= FAST20XX =

European Space Agency programme

FAST20XX (Future High-Altitude High Speed Transport 20XX ) was a European Space Agency (ESA) programme to develop the necessary technologies for a hypersonic suborbital spaceplane. Funding for the programme was established under the European Commission's Seventh Framework Programme.

== Overview ==
The FAST 20XX programme run from 2009 to 2012 and was intended to provide a technological foundation for the industrial introduction of advanced hypersonic suborbital spaceplanes in the medium to longer term. No detailed vehicle design was planned under the program, with work instead focusing on mastering the technologies required for the development of such designs. Once the needed technologies were identified, researchers developed the dedicated analytical, numerical and experimental tools needed to investigate them. The project also looked at the legal and regulatory issues related to suborbital flight in consultation with government and international authorities.

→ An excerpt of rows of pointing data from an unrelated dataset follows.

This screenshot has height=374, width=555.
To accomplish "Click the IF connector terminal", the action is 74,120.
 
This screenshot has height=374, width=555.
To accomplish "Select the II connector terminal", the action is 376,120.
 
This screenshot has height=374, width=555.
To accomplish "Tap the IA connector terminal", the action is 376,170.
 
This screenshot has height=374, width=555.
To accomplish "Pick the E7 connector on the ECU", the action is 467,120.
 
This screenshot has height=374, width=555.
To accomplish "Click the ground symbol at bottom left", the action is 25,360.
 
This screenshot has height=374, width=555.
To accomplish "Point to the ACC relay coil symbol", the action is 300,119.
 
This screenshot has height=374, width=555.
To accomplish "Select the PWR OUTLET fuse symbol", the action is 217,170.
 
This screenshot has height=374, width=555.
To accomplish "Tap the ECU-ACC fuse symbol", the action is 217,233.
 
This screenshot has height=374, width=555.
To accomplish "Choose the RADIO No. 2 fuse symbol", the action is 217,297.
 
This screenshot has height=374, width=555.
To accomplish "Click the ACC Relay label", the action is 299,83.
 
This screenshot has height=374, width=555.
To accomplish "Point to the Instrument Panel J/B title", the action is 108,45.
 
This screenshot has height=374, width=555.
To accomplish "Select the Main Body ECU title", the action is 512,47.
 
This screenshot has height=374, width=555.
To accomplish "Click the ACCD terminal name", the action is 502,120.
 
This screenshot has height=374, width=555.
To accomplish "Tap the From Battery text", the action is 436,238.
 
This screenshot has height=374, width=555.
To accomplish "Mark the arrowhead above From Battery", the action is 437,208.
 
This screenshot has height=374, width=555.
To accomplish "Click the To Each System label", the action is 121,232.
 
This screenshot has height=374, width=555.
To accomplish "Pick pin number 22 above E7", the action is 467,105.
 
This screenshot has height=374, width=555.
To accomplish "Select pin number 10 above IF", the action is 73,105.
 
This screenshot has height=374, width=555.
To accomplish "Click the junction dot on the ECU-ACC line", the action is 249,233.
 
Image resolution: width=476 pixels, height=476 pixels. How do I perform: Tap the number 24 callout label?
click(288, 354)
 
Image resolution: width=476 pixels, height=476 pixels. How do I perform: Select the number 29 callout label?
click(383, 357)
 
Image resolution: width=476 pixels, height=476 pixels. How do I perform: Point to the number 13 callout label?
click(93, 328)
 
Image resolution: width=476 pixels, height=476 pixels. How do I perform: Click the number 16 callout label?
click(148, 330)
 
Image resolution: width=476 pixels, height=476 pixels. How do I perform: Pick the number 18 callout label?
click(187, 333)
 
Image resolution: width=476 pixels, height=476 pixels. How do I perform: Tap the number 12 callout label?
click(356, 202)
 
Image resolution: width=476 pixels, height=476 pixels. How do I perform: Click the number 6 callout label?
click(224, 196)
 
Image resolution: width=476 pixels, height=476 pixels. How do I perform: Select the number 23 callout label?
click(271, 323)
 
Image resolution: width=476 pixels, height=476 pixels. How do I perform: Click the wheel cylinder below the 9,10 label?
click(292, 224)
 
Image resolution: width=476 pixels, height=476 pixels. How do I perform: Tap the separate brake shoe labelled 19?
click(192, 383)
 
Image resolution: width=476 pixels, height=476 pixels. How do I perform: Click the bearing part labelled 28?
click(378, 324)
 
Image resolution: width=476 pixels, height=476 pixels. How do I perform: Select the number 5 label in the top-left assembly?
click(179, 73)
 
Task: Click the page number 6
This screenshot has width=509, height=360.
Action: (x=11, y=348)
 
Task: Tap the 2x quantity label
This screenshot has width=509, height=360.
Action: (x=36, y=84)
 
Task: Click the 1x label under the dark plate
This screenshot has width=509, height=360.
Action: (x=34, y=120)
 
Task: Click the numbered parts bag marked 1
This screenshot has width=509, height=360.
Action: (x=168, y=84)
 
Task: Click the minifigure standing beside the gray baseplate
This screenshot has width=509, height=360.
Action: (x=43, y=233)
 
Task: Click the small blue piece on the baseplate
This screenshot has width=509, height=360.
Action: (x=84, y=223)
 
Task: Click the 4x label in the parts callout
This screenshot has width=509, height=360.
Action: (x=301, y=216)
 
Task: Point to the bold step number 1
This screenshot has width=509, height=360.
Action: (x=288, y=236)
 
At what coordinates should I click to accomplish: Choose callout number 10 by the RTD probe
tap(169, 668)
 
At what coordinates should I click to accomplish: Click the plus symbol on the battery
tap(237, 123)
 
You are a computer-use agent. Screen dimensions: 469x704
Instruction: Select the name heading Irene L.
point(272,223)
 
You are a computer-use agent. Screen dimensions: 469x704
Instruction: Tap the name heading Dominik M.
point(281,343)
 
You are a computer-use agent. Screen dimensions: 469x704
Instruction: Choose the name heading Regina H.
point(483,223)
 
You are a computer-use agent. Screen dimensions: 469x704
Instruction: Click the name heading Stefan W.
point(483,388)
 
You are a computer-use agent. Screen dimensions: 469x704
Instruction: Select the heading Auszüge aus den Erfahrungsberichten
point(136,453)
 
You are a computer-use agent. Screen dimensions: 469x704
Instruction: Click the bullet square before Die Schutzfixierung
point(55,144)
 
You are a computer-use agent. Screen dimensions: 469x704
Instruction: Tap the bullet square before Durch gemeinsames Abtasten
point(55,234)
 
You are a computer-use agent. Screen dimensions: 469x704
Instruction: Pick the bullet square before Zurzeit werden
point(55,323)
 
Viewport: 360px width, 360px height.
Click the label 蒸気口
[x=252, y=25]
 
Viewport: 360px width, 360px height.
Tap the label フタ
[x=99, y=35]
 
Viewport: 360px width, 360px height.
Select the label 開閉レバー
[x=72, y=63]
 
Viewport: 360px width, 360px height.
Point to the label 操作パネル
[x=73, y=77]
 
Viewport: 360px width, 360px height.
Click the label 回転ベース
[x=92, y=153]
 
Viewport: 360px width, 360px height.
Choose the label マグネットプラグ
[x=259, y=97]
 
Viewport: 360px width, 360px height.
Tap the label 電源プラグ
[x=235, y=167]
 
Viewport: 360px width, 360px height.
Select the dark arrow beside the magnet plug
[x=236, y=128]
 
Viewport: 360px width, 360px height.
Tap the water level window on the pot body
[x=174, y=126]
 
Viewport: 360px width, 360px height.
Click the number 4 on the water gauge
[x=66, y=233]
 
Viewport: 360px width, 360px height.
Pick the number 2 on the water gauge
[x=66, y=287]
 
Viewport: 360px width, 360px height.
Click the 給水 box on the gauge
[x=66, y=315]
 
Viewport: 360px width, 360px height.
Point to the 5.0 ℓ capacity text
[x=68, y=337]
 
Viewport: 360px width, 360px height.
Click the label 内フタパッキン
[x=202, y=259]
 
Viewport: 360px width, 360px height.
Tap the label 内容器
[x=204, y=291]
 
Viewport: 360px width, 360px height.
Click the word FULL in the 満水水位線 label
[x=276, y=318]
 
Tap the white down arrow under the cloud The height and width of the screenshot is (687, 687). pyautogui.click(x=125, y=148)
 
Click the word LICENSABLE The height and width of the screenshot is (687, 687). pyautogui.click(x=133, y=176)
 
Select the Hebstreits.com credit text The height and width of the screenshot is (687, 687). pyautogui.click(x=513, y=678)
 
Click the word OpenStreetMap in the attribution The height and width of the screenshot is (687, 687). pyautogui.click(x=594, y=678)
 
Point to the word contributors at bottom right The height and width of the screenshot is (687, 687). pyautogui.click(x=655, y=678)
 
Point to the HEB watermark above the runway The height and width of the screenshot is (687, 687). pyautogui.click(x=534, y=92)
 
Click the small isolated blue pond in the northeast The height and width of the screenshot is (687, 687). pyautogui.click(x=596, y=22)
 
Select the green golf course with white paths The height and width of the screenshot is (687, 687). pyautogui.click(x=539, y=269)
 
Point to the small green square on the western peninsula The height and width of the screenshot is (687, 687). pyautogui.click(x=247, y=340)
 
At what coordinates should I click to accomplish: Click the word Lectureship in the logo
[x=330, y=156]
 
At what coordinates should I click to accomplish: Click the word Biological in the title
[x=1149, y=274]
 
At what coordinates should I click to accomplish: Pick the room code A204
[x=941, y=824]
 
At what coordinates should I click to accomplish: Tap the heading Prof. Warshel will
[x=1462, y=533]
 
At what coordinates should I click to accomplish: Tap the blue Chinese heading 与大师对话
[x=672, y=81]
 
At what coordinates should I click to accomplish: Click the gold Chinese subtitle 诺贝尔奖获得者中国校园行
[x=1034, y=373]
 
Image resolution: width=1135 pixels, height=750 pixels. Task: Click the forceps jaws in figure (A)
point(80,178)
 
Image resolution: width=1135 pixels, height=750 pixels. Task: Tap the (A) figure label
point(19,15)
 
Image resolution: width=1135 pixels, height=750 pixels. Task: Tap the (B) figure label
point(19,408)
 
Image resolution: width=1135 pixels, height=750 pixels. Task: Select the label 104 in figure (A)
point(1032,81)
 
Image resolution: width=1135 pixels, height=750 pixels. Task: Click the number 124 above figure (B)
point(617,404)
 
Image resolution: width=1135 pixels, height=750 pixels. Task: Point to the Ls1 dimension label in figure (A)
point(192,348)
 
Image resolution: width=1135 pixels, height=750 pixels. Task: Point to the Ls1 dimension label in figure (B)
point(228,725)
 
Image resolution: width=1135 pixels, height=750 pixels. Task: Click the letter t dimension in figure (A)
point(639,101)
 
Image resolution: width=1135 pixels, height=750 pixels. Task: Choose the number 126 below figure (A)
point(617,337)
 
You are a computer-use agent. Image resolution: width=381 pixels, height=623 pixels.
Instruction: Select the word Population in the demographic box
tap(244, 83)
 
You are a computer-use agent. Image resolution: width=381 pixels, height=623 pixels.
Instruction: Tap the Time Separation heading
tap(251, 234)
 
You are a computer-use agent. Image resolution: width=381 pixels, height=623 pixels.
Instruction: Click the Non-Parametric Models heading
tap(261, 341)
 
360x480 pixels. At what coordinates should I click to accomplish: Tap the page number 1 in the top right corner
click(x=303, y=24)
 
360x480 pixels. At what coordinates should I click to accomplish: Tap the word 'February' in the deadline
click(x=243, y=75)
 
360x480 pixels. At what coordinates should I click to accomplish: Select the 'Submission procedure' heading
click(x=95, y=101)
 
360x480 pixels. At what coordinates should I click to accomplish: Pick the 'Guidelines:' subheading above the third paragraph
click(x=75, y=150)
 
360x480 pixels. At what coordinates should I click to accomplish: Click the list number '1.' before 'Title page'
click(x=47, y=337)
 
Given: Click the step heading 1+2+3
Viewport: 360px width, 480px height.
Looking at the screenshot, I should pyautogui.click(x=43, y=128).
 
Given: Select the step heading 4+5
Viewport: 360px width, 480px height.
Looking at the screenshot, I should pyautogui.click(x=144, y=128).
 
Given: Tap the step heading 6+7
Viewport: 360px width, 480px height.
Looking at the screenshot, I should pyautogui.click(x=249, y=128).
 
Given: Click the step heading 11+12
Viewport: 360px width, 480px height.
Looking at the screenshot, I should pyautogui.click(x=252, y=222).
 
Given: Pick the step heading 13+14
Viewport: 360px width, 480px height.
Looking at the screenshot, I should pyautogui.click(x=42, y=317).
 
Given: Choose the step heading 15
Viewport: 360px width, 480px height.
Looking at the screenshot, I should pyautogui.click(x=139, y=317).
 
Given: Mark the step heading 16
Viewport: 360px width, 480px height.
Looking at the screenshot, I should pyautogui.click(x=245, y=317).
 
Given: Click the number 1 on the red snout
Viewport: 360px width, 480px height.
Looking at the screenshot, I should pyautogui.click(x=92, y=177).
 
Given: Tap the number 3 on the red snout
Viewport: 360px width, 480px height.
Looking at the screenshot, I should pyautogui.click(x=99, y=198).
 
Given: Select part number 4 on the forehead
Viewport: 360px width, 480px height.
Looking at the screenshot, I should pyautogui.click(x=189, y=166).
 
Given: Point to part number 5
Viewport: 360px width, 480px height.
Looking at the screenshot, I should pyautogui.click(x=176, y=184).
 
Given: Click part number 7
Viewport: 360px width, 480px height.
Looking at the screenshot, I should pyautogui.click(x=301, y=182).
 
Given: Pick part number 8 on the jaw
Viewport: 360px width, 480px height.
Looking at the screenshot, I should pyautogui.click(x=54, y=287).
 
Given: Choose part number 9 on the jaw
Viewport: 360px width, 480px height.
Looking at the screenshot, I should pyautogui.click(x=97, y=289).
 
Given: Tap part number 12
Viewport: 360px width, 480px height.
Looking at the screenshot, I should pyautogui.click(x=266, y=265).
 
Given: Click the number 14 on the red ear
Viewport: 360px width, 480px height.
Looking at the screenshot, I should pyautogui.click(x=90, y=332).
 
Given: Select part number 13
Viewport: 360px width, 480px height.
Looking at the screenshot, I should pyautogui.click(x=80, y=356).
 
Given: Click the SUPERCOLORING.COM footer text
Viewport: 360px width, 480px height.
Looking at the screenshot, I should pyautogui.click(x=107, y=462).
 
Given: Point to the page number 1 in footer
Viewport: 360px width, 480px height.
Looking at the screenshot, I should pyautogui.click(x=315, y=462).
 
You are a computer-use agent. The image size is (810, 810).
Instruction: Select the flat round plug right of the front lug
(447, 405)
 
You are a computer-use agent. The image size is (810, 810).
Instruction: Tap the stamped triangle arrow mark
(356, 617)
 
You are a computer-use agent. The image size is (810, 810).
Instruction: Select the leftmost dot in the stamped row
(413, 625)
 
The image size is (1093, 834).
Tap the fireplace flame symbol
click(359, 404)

Two concepts have been focused on under the program. The first, ALPHA, is based on SpaceShipOne, which won the Ansari X-Prize in 2003. A key aspect of the design is the need for a carrier plane to launch the suborbital vessel. The second design to be analyzed is based on the German Aerospace Center's SpaceLiner concept. The SpaceLiner is an all–rocket-propelled vehicle intended to achieve a step change in ultra-fast long-haul passenger and freight transport, with the intended ability to transport 50 passengers from Australia to Europe in 90 minutes.